- **Direction**
Return the lines of the material exactly as they appear, from the line with "Open the ステータス status pie icon" through the end of the material, including both ends.

(Text and item location entries)
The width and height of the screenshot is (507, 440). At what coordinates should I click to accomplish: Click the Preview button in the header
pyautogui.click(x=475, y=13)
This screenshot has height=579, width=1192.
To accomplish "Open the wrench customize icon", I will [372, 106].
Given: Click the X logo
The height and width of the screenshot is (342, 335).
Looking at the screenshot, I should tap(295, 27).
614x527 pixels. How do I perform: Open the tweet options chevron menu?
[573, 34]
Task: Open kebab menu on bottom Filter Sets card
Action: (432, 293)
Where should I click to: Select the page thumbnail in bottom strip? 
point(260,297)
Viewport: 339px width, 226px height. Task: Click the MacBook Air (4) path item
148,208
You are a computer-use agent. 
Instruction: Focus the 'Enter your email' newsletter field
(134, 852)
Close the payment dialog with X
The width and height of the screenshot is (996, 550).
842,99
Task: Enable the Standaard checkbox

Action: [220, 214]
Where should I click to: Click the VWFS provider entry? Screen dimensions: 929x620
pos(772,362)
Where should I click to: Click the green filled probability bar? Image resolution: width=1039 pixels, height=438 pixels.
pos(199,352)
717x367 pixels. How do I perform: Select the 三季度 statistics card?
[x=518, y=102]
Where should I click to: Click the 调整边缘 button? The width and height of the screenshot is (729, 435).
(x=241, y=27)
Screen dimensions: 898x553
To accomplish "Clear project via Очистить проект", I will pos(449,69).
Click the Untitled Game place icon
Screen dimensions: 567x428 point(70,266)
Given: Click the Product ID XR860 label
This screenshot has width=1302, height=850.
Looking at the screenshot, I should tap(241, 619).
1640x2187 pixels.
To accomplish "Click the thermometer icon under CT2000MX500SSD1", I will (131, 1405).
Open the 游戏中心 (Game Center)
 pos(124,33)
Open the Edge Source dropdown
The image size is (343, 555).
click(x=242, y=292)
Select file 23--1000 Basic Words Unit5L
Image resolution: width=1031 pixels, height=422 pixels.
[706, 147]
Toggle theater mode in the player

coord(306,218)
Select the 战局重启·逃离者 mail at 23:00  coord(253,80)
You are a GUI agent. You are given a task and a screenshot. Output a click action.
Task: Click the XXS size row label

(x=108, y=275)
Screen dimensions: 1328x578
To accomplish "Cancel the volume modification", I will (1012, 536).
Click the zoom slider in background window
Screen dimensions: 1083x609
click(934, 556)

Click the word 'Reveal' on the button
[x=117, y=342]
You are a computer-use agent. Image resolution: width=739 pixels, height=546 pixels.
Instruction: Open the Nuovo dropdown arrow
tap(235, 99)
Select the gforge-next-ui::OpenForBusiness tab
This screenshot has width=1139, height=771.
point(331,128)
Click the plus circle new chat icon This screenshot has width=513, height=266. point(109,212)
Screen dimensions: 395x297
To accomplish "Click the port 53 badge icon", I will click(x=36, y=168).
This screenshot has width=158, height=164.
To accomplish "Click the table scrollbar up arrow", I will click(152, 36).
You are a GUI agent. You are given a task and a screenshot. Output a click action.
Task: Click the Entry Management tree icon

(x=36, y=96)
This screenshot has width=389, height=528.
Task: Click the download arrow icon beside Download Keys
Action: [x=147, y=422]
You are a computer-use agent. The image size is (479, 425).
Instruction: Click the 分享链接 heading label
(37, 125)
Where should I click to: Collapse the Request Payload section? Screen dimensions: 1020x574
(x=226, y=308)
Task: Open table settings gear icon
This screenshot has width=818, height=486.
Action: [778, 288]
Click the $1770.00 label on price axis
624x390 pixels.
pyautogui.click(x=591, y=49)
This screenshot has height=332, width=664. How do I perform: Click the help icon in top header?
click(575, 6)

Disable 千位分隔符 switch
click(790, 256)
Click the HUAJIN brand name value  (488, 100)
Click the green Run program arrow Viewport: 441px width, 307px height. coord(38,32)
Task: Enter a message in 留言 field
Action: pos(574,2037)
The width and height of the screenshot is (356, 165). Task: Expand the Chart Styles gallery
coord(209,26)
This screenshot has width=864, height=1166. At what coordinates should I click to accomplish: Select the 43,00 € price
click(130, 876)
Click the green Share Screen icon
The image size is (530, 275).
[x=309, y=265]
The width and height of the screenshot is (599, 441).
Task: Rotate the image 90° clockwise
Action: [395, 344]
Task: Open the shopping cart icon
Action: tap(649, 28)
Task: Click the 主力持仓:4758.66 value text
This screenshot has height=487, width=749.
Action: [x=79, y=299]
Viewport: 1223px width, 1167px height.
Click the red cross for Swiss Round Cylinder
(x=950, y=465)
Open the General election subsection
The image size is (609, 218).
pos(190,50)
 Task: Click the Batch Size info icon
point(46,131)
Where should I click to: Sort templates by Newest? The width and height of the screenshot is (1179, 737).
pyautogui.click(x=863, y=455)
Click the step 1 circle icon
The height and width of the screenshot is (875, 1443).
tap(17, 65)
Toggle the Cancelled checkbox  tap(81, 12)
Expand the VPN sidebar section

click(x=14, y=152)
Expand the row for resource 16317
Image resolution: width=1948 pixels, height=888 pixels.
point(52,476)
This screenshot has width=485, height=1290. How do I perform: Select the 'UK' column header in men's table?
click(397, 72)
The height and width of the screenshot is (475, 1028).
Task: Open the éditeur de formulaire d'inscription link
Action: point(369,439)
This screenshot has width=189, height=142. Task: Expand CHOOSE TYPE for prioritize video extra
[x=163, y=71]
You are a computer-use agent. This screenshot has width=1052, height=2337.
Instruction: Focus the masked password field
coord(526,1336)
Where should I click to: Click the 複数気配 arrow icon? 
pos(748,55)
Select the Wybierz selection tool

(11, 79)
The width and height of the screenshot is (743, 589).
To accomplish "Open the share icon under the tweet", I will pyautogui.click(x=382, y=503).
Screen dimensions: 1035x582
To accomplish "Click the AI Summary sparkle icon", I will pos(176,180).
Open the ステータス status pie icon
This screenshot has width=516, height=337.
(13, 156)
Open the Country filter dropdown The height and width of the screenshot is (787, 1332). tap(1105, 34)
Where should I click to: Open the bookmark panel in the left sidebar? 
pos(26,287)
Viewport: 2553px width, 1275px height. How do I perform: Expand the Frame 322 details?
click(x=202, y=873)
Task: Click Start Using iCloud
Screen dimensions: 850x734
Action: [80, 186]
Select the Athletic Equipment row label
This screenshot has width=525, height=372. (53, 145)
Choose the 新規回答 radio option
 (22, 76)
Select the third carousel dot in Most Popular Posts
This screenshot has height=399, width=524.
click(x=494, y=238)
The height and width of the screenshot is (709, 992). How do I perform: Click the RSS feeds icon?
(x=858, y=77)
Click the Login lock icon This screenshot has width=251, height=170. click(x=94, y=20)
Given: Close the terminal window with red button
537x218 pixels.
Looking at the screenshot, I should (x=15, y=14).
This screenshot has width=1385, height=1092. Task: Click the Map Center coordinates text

- **Written reply**
Open the ステータス status pie icon
This screenshot has width=516, height=337.
(13, 156)
Open the Country filter dropdown The height and width of the screenshot is (787, 1332). tap(1105, 34)
Where should I click to: Open the bookmark panel in the left sidebar? 
pos(26,287)
Viewport: 2553px width, 1275px height. How do I perform: Expand the Frame 322 details?
click(x=202, y=873)
Task: Click Start Using iCloud
Screen dimensions: 850x734
Action: [80, 186]
Select the Athletic Equipment row label
This screenshot has width=525, height=372. (53, 145)
Choose the 新規回答 radio option
 (22, 76)
Select the third carousel dot in Most Popular Posts
This screenshot has height=399, width=524.
click(x=494, y=238)
The height and width of the screenshot is (709, 992). How do I perform: Click the RSS feeds icon?
(x=858, y=77)
Click the Login lock icon This screenshot has width=251, height=170. click(x=94, y=20)
Given: Close the terminal window with red button
537x218 pixels.
Looking at the screenshot, I should (x=15, y=14).
This screenshot has width=1385, height=1092. Task: Click the Map Center coordinates text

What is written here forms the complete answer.